Oliver Kowalke
2015-09-09 0:19 GMT+02:00 Giovanni Piero Deretta
: the scheduler maintains several queues (waiting ,ready ,...) containing fiber context's depending on their state (waiting, ready ,...).
why are the wait queues part of the scheduler itself? Shouldn't they be a property of the waitable primitive?
the scheduler has a wait queue as well as each waitable primitve has a wait queue. the wait queue inside the scheduler is especially required for detached fibers at termination (~scheduler())
if a scheduler would be schedulable, it would have been a context - a scheduler would then schedule itself. I'm uncertain how your schedulable schedulers would fit in this pattern (probably not very well).
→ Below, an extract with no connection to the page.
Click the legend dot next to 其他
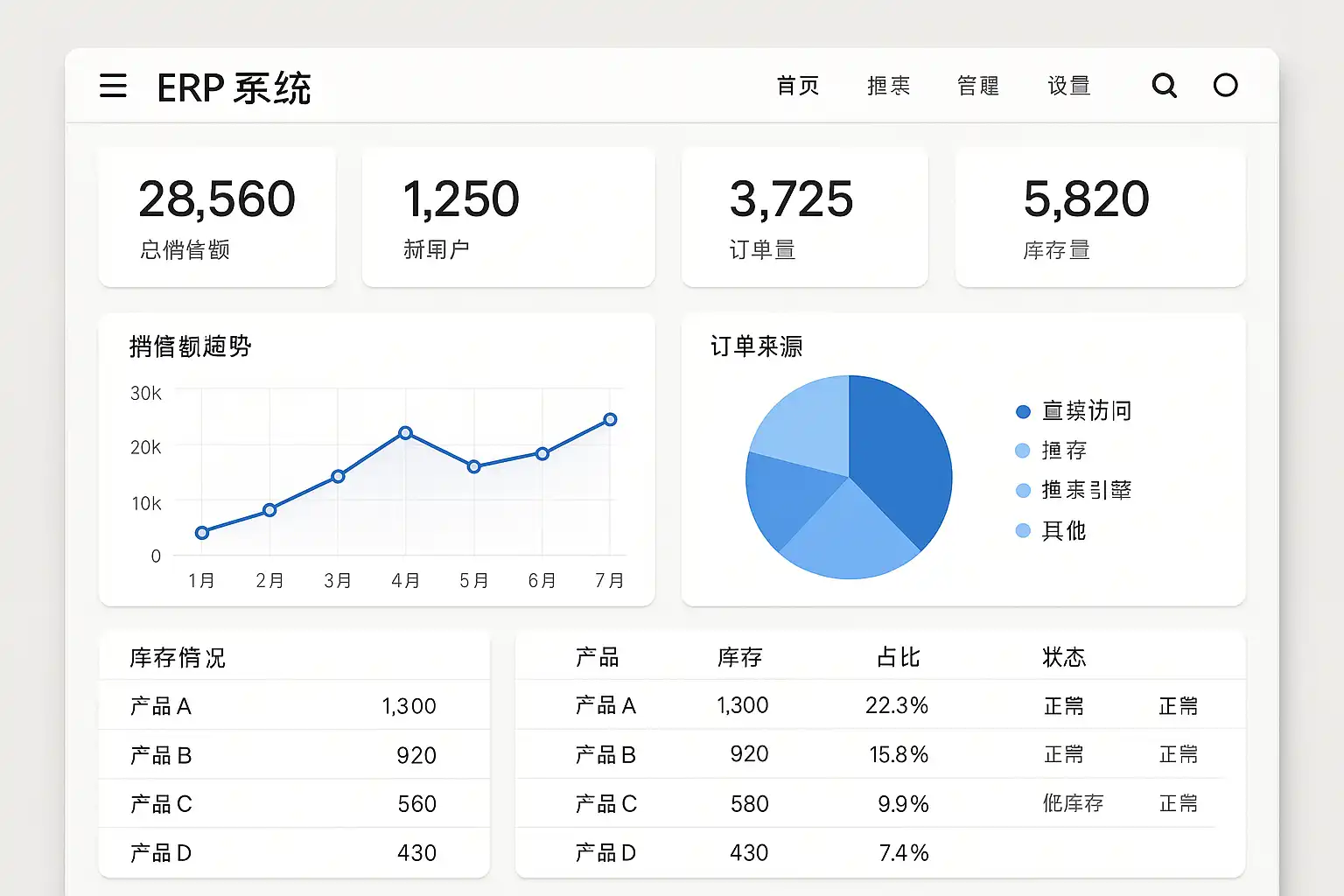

One option is scheduling schedulable entities. [...]
but there are of course advantages in knowing that each schedulable is a contex as you can swapcontext to it.
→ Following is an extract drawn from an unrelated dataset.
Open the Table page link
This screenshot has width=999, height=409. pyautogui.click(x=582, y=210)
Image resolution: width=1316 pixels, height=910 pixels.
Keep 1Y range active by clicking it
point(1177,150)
the scheduler simply know which fiber can be resuemd next. if fiber f1 has to suspend (maybe joins another fiber) it calls the scheduler to select the next fiber f2 and transfer execution control to fiber f2 (context switch). the process of selecting the next fiber and calling the context switch are running inside fiber f1. that means that we have a call chain between fibers.
I'm uncertain what schedulable::run() should execute if the schedulable is a scheduler and a context switch is called (what doesn't make sense to me).
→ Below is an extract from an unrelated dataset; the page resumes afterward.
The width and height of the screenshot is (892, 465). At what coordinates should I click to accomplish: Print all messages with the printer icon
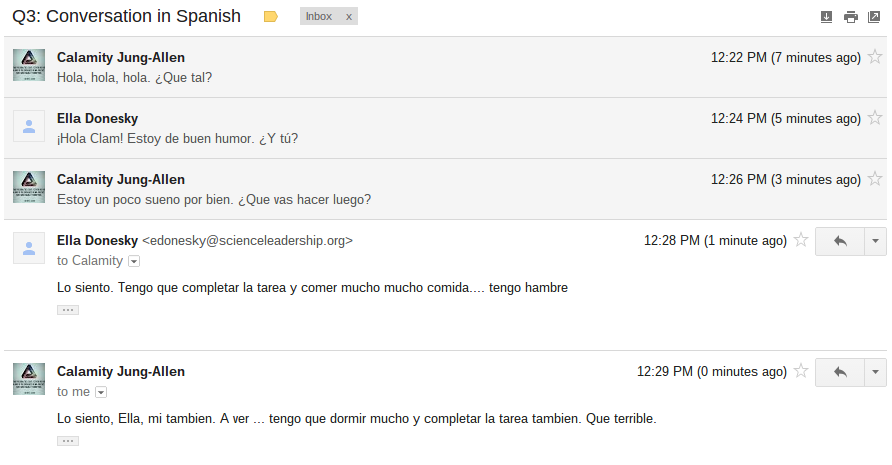point(850,17)
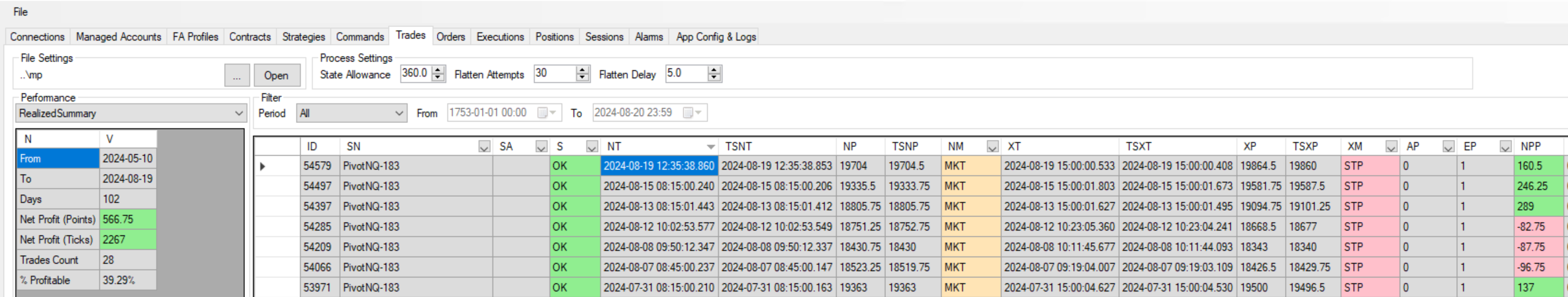Select trade row with ID 54285

(x=317, y=227)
That's up to the scheduler. But the base class is not really necessary. A nested scheduler schedule loop can be run from another fiber (let's call it the scheduler fiber). To do that it would save the original (parent) thread local scheduler pointer and replace it with the nested scheduler. When control reaches back the scheduler fiber, it would restore the original scheduler and yield. If there are no parent schedulers, the scheduler fiber is simply the underlying thread main fiber. The parent pointer is null and the scheduler wouldn't be replaced. I ask is to remove that the assumption that the scheduler is fixed. If you think about it, the system has already two schedulers: the kernel scheduler and the boost.fiber scheduler. The boost.fiber scheduler runs inside a kernel level fiber (a.k.a a thread).
Ok, I went and looked at the code. I see that on wakeup, the context is simply marked as ready. The main scheduler loop, after each scheduling event goes through the wait list and moves ready contextes to the main thread.
not main thread - it moves fibers, that have been signaled as ready, from the waiting queue to the ready queue (that is sched_algorithm::awakened() is used for). sched_algorithm::pick_next() selects a fiber from its internal ready-queue.